Hatıralarını anlattığı sırada ben Atatürk'e sormuştum:
-Afrika'ya gidip İtalyanlarla dövüşmek faydasızdı. Bir başarı umuyor mu idiniz?
-Hayır... Fakat Enver ve arkadaşları gideceklerdi. Halk gitmeyenleri vatanseverlik görevini yapmamış sayacaktı. Sizin kahramanlığınız lafta diyecek olanlar da çoktu.
Öyle şartlar içinde Mustafa Kemal'in yaptığını yapabilecek, cesarette demiyorum belki ondan gözüpekler vardı, azminde demiyorum belki onun kadar azimli olanlar vardı, bilgi de demiyorum, şüphesiz ondan daha bilgili olanlar vardı, fakat kırk yıllık ömrümde onun liderlik dehasında hiç kimseyi tanımadım. Mustafa Kemal anasından tam gününde ve saatinde doğmuştu.

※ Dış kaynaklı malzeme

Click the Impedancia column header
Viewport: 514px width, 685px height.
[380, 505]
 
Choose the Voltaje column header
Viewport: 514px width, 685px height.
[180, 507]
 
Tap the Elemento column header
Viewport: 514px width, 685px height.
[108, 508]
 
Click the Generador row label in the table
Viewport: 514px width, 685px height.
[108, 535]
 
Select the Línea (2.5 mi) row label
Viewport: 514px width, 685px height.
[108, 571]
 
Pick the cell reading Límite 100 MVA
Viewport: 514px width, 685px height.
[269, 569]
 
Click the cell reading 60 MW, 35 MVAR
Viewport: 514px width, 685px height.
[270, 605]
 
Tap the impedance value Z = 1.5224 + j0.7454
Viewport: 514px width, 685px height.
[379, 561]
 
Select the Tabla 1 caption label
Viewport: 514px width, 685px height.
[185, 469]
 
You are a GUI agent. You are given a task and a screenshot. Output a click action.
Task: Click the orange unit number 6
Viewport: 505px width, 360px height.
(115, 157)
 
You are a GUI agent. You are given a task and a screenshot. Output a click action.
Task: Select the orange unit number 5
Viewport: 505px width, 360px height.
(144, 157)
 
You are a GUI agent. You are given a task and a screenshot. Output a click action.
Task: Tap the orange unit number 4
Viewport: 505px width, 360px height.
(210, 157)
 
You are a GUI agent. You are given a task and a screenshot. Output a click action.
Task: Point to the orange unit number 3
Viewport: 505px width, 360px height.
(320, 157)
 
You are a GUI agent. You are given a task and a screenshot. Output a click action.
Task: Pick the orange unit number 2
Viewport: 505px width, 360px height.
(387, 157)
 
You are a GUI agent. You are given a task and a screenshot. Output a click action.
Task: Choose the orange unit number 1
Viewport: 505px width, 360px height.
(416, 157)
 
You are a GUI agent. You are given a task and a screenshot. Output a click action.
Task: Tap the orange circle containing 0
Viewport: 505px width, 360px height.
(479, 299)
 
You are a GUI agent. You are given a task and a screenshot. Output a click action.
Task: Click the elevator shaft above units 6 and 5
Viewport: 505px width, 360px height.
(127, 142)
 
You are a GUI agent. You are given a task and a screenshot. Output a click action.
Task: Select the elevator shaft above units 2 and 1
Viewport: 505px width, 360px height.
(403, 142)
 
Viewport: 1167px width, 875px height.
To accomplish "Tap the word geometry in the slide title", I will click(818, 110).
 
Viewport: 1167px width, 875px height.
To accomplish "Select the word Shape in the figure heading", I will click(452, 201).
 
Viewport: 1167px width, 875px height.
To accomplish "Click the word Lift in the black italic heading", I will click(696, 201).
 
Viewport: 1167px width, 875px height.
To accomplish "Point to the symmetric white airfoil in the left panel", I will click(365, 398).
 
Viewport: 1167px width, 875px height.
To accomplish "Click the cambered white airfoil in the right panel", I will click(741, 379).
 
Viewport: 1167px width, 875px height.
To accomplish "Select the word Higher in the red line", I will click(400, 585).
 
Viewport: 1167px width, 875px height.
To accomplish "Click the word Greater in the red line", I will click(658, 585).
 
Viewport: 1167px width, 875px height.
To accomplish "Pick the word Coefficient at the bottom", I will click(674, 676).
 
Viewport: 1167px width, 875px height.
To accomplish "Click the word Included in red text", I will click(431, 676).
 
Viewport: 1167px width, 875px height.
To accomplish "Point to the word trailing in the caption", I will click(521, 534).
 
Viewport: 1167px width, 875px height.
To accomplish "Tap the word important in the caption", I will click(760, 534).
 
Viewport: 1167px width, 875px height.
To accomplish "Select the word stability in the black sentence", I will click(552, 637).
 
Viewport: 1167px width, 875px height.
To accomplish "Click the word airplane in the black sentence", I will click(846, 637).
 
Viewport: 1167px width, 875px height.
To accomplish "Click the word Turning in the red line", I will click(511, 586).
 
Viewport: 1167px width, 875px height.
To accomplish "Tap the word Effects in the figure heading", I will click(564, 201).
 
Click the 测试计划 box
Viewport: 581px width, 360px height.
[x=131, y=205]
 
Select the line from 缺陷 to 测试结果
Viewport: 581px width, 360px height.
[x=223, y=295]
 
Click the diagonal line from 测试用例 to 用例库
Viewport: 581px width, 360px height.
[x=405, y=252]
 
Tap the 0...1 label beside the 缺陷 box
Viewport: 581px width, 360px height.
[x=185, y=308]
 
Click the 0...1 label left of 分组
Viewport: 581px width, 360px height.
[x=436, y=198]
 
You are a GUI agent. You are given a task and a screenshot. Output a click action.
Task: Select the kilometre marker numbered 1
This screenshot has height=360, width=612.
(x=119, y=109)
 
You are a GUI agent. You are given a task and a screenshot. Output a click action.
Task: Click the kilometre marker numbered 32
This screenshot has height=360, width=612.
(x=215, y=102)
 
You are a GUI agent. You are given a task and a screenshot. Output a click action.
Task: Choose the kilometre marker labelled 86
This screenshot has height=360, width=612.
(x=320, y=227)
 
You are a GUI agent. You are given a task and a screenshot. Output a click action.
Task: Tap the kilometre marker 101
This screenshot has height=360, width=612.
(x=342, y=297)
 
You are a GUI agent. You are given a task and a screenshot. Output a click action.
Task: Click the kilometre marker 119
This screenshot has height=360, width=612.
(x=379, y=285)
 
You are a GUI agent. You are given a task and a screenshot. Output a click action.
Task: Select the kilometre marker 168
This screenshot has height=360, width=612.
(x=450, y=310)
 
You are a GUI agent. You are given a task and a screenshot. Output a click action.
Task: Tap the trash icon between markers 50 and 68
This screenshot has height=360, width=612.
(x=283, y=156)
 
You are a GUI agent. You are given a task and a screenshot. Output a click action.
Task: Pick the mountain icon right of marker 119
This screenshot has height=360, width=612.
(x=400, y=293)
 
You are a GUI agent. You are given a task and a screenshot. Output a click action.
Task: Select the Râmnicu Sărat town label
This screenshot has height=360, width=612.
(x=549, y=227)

Mustafa Kemal bir millet bütün vasıtalarından mahrum edilse dahi, kendini kurtaracak vasıtaları yaratabileceğini ispat eden adamdır. Onun ilk talebesi Mussolini'dir.
M.Kemal her şeyi ve herkesi kendisine kadar herkesi zaman zaman tenkid etmiştir. Fakat on beş yıl boyunca onun hususi meclislerinde bulunanlar bilirler ki, M.Kemal İsmet Paşa'yı bütün arkadaşlarından daima üstün tutmuştur. Onun zekasına, faziletine, devlet idaresine güvenmiştir. Nice defalar:
-Çocuklar Çankaya'da rahat ediyorsam, İsmet sayesindedir, demiştir. Bu sözü duymayan Çankaya davetlileri arasında parmakla gösterilir.